WRITTEN REQUEST ▸
Copy the data word for word, starting at the line that contains "Task: Click the 3DMark logo" and running down to the end of the data. Leave the pictures out of your answer.

.....

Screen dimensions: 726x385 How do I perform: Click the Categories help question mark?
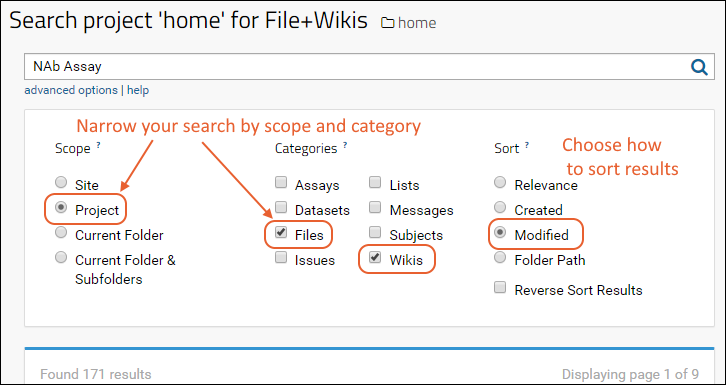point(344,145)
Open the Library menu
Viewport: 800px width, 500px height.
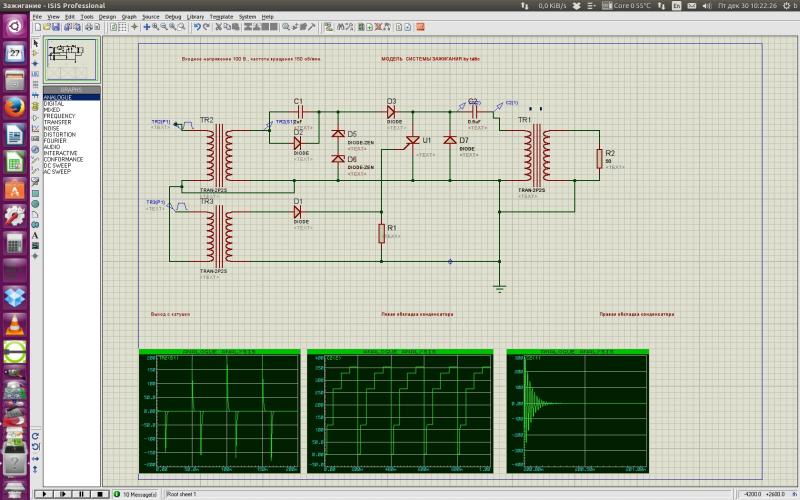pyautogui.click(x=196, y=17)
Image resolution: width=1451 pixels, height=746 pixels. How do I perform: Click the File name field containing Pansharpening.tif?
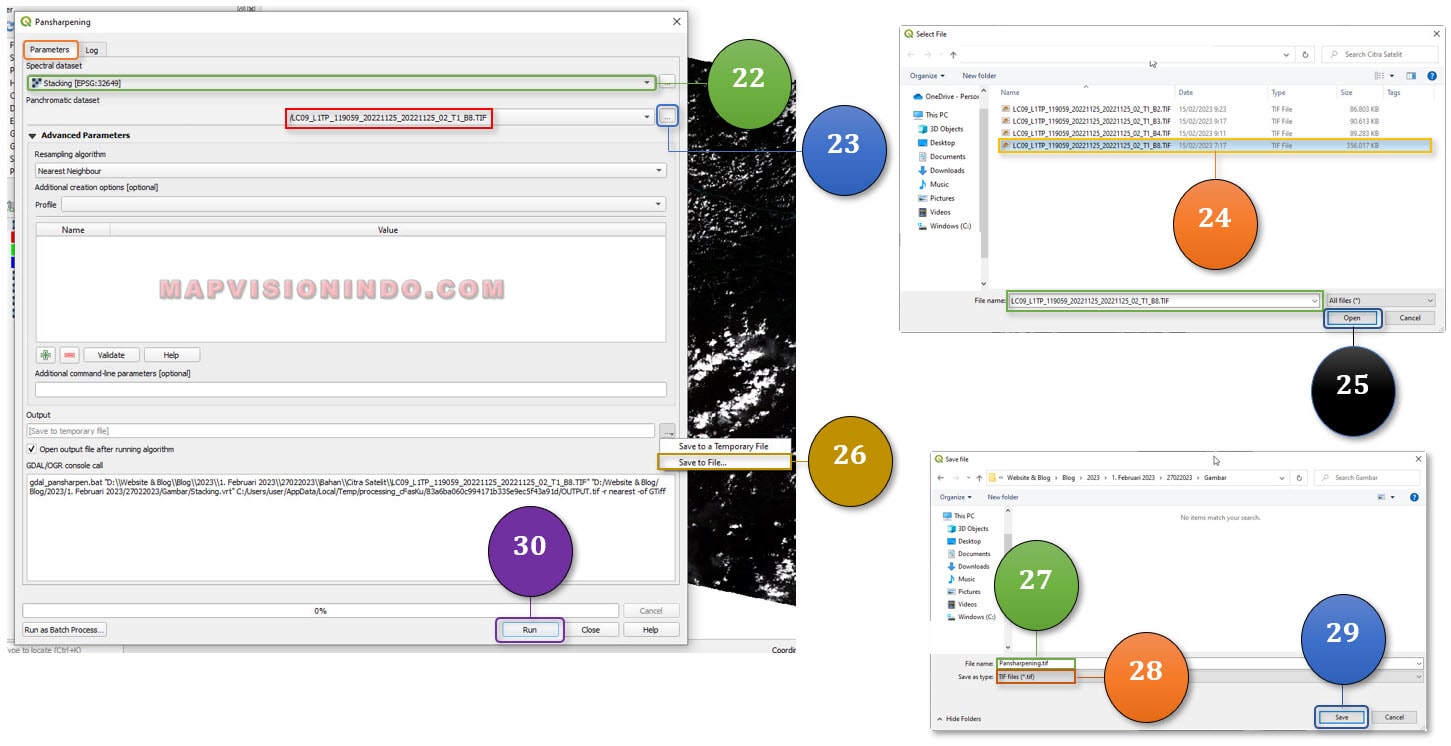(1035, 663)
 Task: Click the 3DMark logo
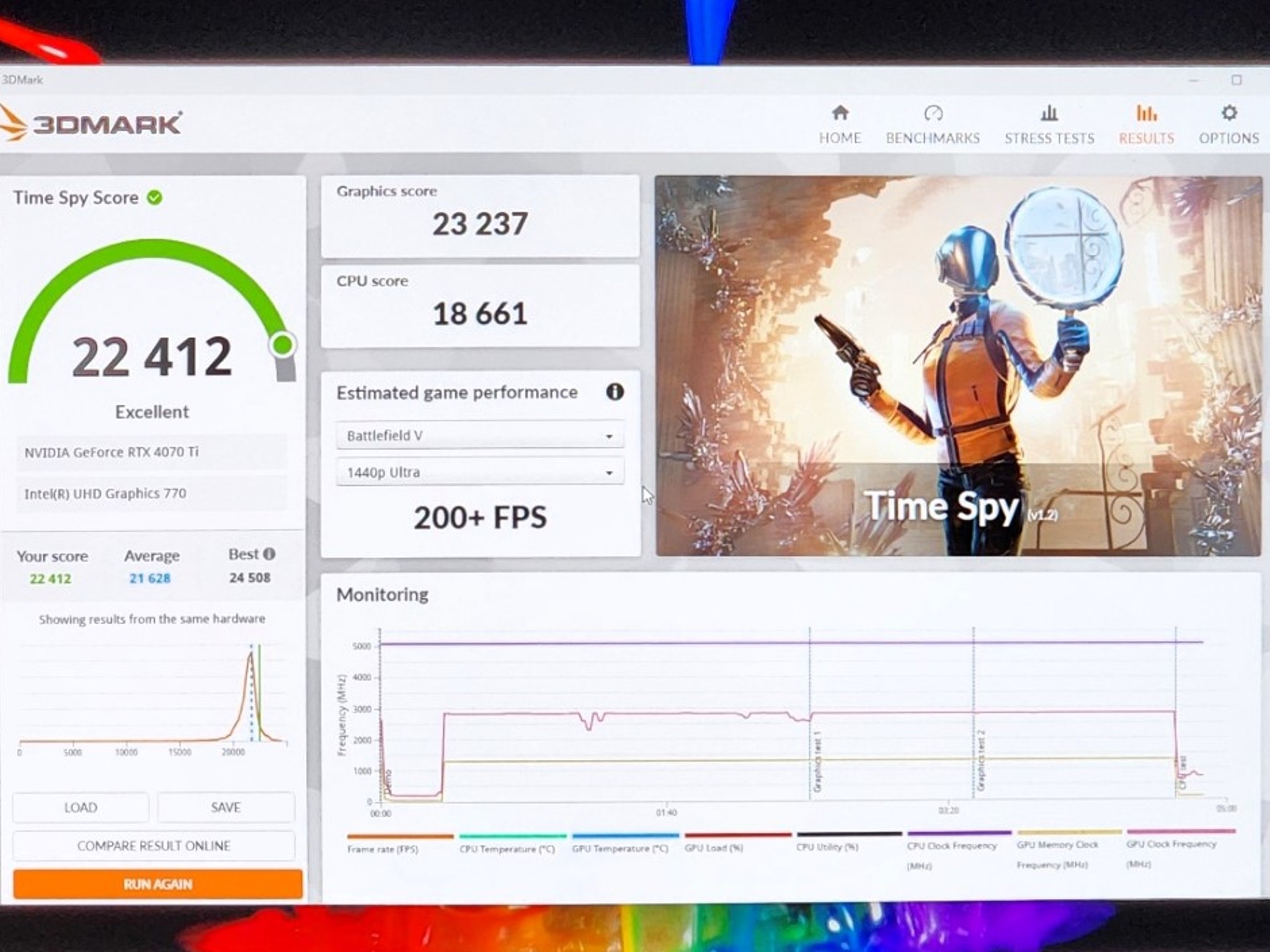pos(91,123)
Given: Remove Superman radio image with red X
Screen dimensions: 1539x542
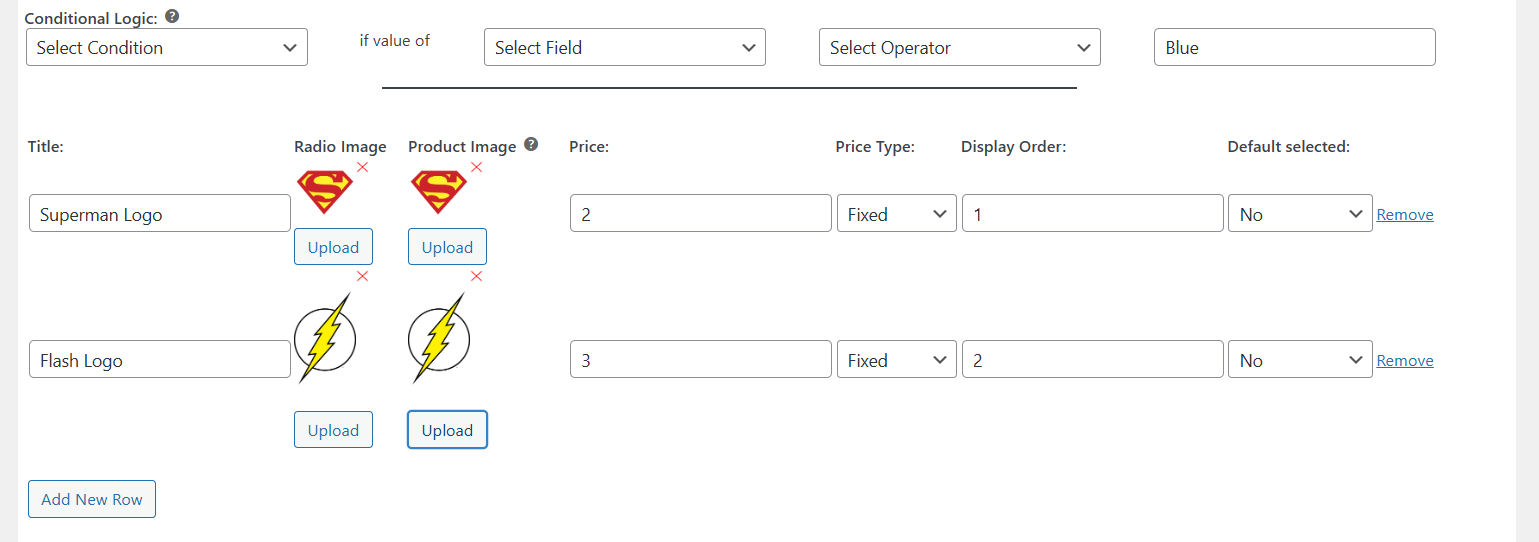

.....

ANSWER FOR THE TASK ▸
 Task: Click the 3DMark logo
pos(91,123)
Given: Remove Superman radio image with red X
Screen dimensions: 1539x542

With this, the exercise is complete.